Seuls, Marc m’a dit de me redresser et de monter dans la voiture. Une fois assis, il m’a jeté sur les genoux une demi douzaine de billets en me disant « tiens, voilà le montant de tes passes ».
Sans un mot j’ai compté, 100 euros, soit 20 euros la passe ! J’ai jamais été baisé pour si peu, il devait vouloir ajouter le mépris à ce qu’il pensait de moi.

Dès notre arrivée à la maison, je suis monté à notre chambre, je me suis douché, longtemps, puis je me suis habillé normalement. Jeans, tshirt, pull, je prend une poignée de billet dans ma réserve de liquide je descend, prend mon blouson de cuir et sans répondre à Marc qui m’appelle du salon je sors, monte dans le Z8 sujet de la discorde et pars.

J’ai agi sur un coup de tête, je ne sais pas où aller !
Pas chez mes parents, je ne saurais quel mensonge inventer pour arriver à cette heure là (pas loin de 1h30).
Chez Emma, la sonnette réveillera le service et je ne veux pas la mettre en défaut avec ses employés.
Chez Bruno et Arnaud, je serais accueilli mais je suis sur que Bruno téléphonera aussitôt à Marc.
 
Après réflexion, je décidais de débarquer chez Ric, avec son père j’ai de bonnes relations, il me conseille coté financier.

Je sonne à leur porte à 2h. André (c’est le père) ouvre au bout de 5mn. Il est surpris de me voir.
Je dois avoir une drôle de tête car sans me demander ce qui ce passe, il me dit d’entrer.
Je le suis jusqu’à son bureau. Il de dit de m’assoir et me sert un grand whisky.
Alors que je tousse après en avoir trop bu d’un coup, je le vois qui dit à Ric ayant passé la tête par la porte de retourner se coucher.

Il me laisse boire sans parler.

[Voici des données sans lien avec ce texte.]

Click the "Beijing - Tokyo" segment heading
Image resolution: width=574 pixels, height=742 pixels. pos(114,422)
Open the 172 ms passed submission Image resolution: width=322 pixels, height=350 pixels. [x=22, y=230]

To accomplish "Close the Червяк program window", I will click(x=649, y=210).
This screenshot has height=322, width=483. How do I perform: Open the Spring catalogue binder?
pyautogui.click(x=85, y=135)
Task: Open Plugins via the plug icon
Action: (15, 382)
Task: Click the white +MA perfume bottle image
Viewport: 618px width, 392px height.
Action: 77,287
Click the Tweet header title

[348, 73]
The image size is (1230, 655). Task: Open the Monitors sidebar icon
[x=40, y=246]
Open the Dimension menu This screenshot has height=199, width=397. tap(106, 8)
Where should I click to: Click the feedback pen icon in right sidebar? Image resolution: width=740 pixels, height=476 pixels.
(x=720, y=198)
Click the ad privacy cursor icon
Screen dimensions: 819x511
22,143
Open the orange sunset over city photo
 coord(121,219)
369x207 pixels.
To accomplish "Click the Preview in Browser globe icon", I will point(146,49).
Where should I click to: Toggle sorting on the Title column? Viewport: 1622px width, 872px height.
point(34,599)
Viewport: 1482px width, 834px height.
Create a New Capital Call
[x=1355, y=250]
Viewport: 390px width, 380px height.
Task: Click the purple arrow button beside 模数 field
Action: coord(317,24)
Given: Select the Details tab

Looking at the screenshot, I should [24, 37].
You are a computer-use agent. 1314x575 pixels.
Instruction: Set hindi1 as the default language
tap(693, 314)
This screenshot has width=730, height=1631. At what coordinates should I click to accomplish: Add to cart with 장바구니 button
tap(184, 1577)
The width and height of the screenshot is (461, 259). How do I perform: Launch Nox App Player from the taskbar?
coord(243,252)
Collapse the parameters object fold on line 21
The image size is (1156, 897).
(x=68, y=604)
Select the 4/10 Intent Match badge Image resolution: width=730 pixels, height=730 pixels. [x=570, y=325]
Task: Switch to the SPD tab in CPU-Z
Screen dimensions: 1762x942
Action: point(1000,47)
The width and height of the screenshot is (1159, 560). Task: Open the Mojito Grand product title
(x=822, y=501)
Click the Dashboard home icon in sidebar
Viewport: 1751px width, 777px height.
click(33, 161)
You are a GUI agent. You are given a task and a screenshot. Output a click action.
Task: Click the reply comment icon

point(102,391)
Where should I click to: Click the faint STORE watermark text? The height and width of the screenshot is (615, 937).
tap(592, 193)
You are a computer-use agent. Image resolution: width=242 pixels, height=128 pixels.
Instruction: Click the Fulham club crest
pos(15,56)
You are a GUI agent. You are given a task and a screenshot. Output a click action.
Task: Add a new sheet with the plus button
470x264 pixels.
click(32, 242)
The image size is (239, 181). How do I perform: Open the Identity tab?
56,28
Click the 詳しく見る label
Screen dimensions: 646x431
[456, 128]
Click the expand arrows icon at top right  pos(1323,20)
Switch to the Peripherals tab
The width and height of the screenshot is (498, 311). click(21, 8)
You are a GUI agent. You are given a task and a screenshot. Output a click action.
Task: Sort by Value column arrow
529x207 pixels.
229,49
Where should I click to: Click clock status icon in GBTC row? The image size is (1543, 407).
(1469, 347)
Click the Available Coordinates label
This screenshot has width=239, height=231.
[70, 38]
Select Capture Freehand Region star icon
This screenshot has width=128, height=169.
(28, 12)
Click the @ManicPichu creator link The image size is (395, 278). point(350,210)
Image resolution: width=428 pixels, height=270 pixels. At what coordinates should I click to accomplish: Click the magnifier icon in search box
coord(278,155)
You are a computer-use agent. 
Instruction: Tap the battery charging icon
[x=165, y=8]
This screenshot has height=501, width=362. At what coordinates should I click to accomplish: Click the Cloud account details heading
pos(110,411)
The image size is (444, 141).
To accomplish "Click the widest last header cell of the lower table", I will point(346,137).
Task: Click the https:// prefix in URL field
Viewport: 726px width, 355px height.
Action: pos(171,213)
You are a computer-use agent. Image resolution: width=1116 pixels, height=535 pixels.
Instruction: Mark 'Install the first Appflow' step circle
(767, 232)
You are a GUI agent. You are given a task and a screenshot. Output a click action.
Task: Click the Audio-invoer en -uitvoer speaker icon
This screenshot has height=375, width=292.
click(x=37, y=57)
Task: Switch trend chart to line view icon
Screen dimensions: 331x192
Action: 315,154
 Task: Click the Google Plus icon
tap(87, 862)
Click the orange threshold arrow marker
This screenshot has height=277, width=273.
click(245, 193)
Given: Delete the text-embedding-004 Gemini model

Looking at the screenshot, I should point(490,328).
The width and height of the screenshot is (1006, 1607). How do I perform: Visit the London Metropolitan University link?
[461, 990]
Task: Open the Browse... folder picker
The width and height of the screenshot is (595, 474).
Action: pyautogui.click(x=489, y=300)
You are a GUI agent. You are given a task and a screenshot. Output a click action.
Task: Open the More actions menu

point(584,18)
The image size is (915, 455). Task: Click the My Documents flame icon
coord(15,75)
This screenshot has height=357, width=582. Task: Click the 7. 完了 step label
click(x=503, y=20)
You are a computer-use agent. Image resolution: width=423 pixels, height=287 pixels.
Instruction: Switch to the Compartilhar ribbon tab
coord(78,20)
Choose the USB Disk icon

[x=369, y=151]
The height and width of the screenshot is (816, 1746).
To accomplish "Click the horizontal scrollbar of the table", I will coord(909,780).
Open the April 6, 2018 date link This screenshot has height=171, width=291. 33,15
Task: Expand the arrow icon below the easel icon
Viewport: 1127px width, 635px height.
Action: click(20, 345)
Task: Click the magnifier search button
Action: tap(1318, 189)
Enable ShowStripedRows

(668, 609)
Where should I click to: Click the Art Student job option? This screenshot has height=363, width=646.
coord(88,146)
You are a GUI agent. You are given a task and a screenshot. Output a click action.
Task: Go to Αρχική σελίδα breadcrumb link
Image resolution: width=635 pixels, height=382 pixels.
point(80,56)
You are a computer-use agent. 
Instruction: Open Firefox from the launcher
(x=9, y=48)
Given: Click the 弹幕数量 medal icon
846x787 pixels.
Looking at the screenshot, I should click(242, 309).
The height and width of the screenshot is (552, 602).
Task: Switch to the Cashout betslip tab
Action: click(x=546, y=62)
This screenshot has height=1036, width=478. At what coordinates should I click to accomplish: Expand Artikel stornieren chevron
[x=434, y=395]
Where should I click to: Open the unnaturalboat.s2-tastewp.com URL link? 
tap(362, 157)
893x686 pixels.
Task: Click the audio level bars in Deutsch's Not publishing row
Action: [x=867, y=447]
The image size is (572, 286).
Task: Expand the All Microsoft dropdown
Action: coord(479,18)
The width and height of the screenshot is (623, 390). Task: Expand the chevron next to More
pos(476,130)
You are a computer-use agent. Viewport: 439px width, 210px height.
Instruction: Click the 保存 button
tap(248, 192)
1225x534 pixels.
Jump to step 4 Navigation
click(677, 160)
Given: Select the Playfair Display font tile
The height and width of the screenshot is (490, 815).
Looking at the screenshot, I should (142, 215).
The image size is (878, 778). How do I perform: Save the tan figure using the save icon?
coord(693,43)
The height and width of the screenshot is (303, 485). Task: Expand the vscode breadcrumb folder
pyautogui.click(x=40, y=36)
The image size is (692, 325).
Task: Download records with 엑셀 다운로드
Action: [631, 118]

Ce n’est qu’après avoir vidé le verre qu’il me demande si je veux lui en parler.
Je secoue la tête pour dire non puis je me mets à pleurer.
Finalement je parle, je voulais juste m’excuser du dérangement et lui demander l’hospitalité pour un soir ou deux mais tout est sorti !
Il m’a laissé vider mon sac.

Puis après avec quelques questions bien ciblées, il m’a amené à réfléchir sur ce que j’avais fait, sur ce qui apparaissait de mon comportement, sur la réaction de Marc et ses raisons possibles… puis il m’a emmené à une chambre d’amis.

Je me suis écroulé, la fatigue, la tension et surtout un bon somnifère qu’il avait mis dans le deuxième verre qu’il m’avait servi (je l’ai su le lendemain).